__Directions for this task__.
Revise the lines between the one containing "Visit John Higgins profile link" and the one containing "(x=209, y=359)", inclusive, replacing "profile link" with "profile page" and changing nothing else. Give back only those lines, omitting the pictures.

__The records__.
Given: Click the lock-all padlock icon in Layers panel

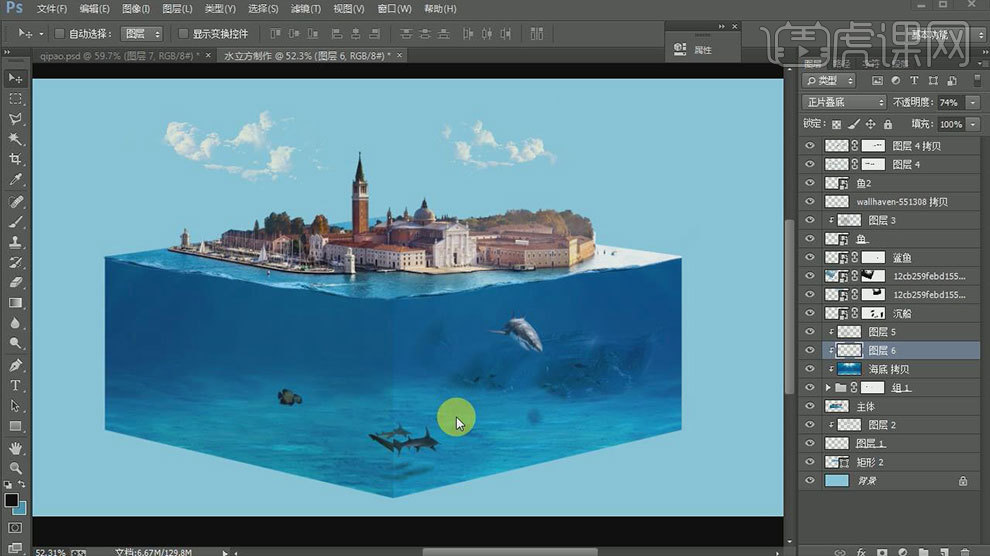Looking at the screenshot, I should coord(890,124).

---

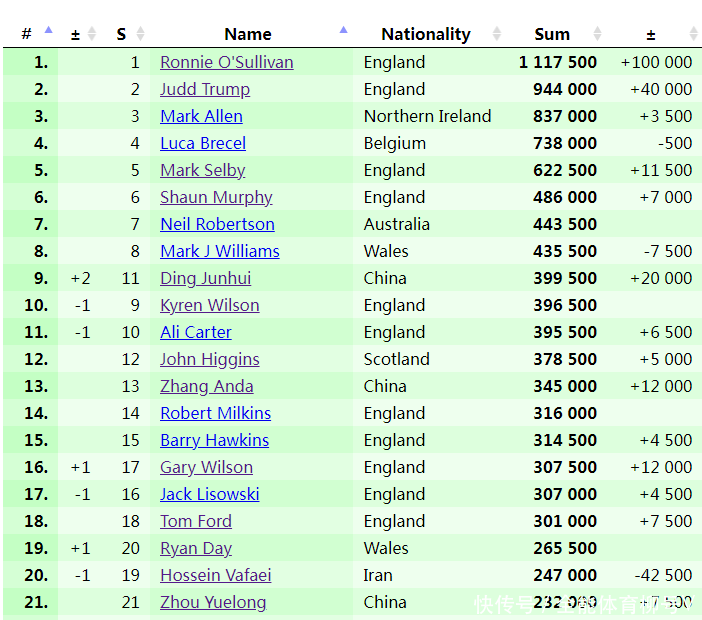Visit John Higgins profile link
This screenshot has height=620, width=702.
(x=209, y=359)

__Response to this task__.
Visit John Higgins profile page
This screenshot has height=620, width=702.
(x=209, y=359)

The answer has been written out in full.